> **Extracted entries**:
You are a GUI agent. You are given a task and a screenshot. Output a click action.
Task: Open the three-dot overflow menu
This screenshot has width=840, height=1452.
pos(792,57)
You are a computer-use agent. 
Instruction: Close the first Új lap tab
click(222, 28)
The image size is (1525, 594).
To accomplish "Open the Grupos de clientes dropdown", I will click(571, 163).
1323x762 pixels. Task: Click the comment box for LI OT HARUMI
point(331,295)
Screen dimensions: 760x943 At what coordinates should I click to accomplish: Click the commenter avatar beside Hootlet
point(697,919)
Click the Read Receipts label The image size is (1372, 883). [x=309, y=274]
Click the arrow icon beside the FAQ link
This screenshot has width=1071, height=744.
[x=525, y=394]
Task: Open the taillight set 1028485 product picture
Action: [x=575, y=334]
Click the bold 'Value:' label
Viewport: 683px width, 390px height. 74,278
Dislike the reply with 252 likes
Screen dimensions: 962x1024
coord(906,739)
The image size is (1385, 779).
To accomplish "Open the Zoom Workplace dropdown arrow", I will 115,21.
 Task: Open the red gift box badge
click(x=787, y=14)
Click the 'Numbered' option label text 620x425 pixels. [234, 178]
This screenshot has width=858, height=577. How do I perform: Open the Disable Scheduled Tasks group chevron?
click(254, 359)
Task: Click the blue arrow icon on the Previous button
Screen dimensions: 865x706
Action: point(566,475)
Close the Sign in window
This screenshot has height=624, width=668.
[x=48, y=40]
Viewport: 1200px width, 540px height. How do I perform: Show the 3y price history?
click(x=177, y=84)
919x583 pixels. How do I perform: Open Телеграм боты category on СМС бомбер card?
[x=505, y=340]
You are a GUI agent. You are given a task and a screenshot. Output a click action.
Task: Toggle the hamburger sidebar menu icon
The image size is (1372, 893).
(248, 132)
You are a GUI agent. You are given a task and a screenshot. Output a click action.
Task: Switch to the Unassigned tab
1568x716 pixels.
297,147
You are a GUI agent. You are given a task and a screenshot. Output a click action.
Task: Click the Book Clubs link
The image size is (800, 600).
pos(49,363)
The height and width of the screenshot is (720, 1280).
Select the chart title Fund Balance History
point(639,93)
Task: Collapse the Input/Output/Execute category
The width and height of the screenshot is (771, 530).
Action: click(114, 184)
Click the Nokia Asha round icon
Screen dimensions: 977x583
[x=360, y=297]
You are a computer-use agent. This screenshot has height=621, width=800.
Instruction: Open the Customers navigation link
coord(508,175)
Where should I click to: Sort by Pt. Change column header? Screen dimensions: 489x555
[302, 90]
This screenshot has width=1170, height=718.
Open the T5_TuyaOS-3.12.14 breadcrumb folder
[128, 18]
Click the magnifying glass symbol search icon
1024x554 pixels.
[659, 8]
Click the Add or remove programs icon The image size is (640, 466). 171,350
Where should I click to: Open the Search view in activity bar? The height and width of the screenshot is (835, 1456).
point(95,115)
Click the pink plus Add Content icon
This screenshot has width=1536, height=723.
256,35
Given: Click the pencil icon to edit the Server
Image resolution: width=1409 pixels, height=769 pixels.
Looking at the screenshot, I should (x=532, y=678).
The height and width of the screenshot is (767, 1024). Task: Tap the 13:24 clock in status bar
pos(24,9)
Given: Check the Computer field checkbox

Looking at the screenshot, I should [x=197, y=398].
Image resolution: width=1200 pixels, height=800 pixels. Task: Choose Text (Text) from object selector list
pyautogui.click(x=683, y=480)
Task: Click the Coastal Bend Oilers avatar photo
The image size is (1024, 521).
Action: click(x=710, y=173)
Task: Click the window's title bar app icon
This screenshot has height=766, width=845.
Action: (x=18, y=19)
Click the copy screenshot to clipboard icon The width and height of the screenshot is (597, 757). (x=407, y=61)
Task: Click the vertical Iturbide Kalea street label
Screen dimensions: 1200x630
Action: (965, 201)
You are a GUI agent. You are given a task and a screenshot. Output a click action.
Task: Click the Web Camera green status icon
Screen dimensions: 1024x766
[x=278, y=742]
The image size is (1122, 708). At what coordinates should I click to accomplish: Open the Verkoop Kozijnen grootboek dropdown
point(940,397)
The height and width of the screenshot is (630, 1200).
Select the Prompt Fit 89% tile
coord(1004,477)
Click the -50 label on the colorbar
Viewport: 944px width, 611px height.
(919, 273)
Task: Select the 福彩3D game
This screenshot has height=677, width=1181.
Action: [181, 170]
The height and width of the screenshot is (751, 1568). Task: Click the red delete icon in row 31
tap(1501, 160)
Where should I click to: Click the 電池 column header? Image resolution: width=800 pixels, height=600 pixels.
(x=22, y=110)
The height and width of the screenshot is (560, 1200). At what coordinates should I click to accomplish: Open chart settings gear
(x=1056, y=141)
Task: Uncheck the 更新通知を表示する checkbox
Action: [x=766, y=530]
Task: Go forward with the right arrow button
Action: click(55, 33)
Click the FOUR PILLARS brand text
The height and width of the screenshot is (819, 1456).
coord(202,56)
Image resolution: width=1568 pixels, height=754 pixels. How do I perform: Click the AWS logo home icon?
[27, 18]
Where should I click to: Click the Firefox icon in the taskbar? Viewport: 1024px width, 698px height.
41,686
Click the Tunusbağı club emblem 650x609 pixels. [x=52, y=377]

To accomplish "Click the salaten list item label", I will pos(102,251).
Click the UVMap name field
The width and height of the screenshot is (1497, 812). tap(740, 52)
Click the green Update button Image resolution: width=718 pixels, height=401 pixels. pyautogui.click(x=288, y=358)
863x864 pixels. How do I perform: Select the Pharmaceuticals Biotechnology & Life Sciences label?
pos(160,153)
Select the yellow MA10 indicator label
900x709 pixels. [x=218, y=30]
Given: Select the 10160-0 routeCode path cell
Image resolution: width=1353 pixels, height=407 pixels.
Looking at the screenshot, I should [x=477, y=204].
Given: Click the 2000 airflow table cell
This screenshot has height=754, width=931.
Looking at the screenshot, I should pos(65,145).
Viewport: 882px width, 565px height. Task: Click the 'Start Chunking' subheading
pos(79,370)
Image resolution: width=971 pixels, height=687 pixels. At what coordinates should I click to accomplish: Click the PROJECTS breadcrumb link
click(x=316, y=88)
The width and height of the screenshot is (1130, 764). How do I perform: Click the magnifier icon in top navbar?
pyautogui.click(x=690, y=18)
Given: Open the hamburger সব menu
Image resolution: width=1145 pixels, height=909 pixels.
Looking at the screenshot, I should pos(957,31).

> **Exercise brief**: Nothing in the data may be left out; copy every line exactly.

> **Answer to this problem**:
You are a GUI agent. You are given a task and a screenshot. Output a click action.
Task: Open the three-dot overflow menu
This screenshot has width=840, height=1452.
pos(792,57)
You are a computer-use agent. 
Instruction: Close the first Új lap tab
click(222, 28)
The image size is (1525, 594).
To accomplish "Open the Grupos de clientes dropdown", I will click(571, 163).
1323x762 pixels. Task: Click the comment box for LI OT HARUMI
point(331,295)
Screen dimensions: 760x943 At what coordinates should I click to accomplish: Click the commenter avatar beside Hootlet
point(697,919)
Click the Read Receipts label The image size is (1372, 883). [x=309, y=274]
Click the arrow icon beside the FAQ link
This screenshot has width=1071, height=744.
[x=525, y=394]
Task: Open the taillight set 1028485 product picture
Action: [x=575, y=334]
Click the bold 'Value:' label
Viewport: 683px width, 390px height. 74,278
Dislike the reply with 252 likes
Screen dimensions: 962x1024
coord(906,739)
The image size is (1385, 779).
To accomplish "Open the Zoom Workplace dropdown arrow", I will 115,21.
 Task: Open the red gift box badge
click(x=787, y=14)
Click the 'Numbered' option label text 620x425 pixels. [234, 178]
This screenshot has width=858, height=577. How do I perform: Open the Disable Scheduled Tasks group chevron?
click(254, 359)
Task: Click the blue arrow icon on the Previous button
Screen dimensions: 865x706
Action: point(566,475)
Close the Sign in window
This screenshot has height=624, width=668.
[x=48, y=40]
Viewport: 1200px width, 540px height. How do I perform: Show the 3y price history?
click(x=177, y=84)
919x583 pixels. How do I perform: Open Телеграм боты category on СМС бомбер card?
[x=505, y=340]
You are a GUI agent. You are given a task and a screenshot. Output a click action.
Task: Toggle the hamburger sidebar menu icon
The image size is (1372, 893).
(248, 132)
You are a GUI agent. You are given a task and a screenshot. Output a click action.
Task: Switch to the Unassigned tab
1568x716 pixels.
297,147
You are a GUI agent. You are given a task and a screenshot. Output a click action.
Task: Click the Book Clubs link
The image size is (800, 600).
pos(49,363)
The height and width of the screenshot is (720, 1280).
Select the chart title Fund Balance History
point(639,93)
Task: Collapse the Input/Output/Execute category
The width and height of the screenshot is (771, 530).
Action: click(114, 184)
Click the Nokia Asha round icon
Screen dimensions: 977x583
[x=360, y=297]
You are a computer-use agent. This screenshot has height=621, width=800.
Instruction: Open the Customers navigation link
coord(508,175)
Where should I click to: Sort by Pt. Change column header? Screen dimensions: 489x555
[302, 90]
This screenshot has width=1170, height=718.
Open the T5_TuyaOS-3.12.14 breadcrumb folder
[128, 18]
Click the magnifying glass symbol search icon
1024x554 pixels.
[659, 8]
Click the Add or remove programs icon The image size is (640, 466). 171,350
Where should I click to: Open the Search view in activity bar? The height and width of the screenshot is (835, 1456).
point(95,115)
Click the pink plus Add Content icon
This screenshot has width=1536, height=723.
256,35
Given: Click the pencil icon to edit the Server
Image resolution: width=1409 pixels, height=769 pixels.
Looking at the screenshot, I should (x=532, y=678).
The height and width of the screenshot is (767, 1024). Task: Tap the 13:24 clock in status bar
pos(24,9)
Given: Check the Computer field checkbox

Looking at the screenshot, I should [x=197, y=398].
Image resolution: width=1200 pixels, height=800 pixels. Task: Choose Text (Text) from object selector list
pyautogui.click(x=683, y=480)
Task: Click the Coastal Bend Oilers avatar photo
The image size is (1024, 521).
Action: click(x=710, y=173)
Task: Click the window's title bar app icon
This screenshot has height=766, width=845.
Action: (x=18, y=19)
Click the copy screenshot to clipboard icon The width and height of the screenshot is (597, 757). (x=407, y=61)
Task: Click the vertical Iturbide Kalea street label
Screen dimensions: 1200x630
Action: (965, 201)
You are a GUI agent. You are given a task and a screenshot. Output a click action.
Task: Click the Web Camera green status icon
Screen dimensions: 1024x766
[x=278, y=742]
The image size is (1122, 708). At what coordinates should I click to accomplish: Open the Verkoop Kozijnen grootboek dropdown
point(940,397)
The height and width of the screenshot is (630, 1200).
Select the Prompt Fit 89% tile
coord(1004,477)
Click the -50 label on the colorbar
Viewport: 944px width, 611px height.
(919, 273)
Task: Select the 福彩3D game
This screenshot has height=677, width=1181.
Action: [181, 170]
The height and width of the screenshot is (751, 1568). Task: Click the red delete icon in row 31
tap(1501, 160)
Where should I click to: Click the 電池 column header? Image resolution: width=800 pixels, height=600 pixels.
(x=22, y=110)
The height and width of the screenshot is (560, 1200). At what coordinates should I click to accomplish: Open chart settings gear
(x=1056, y=141)
Task: Uncheck the 更新通知を表示する checkbox
Action: [x=766, y=530]
Task: Go forward with the right arrow button
Action: click(55, 33)
Click the FOUR PILLARS brand text
The height and width of the screenshot is (819, 1456).
coord(202,56)
Image resolution: width=1568 pixels, height=754 pixels. How do I perform: Click the AWS logo home icon?
[27, 18]
Where should I click to: Click the Firefox icon in the taskbar? Viewport: 1024px width, 698px height.
41,686
Click the Tunusbağı club emblem 650x609 pixels. [x=52, y=377]

To accomplish "Click the salaten list item label", I will pos(102,251).
Click the UVMap name field
The width and height of the screenshot is (1497, 812). tap(740, 52)
Click the green Update button Image resolution: width=718 pixels, height=401 pixels. pyautogui.click(x=288, y=358)
863x864 pixels. How do I perform: Select the Pharmaceuticals Biotechnology & Life Sciences label?
pos(160,153)
Select the yellow MA10 indicator label
900x709 pixels. [x=218, y=30]
Given: Select the 10160-0 routeCode path cell
Image resolution: width=1353 pixels, height=407 pixels.
Looking at the screenshot, I should [x=477, y=204].
Given: Click the 2000 airflow table cell
This screenshot has height=754, width=931.
Looking at the screenshot, I should pos(65,145).
Viewport: 882px width, 565px height. Task: Click the 'Start Chunking' subheading
pos(79,370)
Image resolution: width=971 pixels, height=687 pixels. At what coordinates should I click to accomplish: Click the PROJECTS breadcrumb link
click(x=316, y=88)
The width and height of the screenshot is (1130, 764). How do I perform: Click the magnifier icon in top navbar?
pyautogui.click(x=690, y=18)
Given: Open the hamburger সব menu
Image resolution: width=1145 pixels, height=909 pixels.
Looking at the screenshot, I should pos(957,31).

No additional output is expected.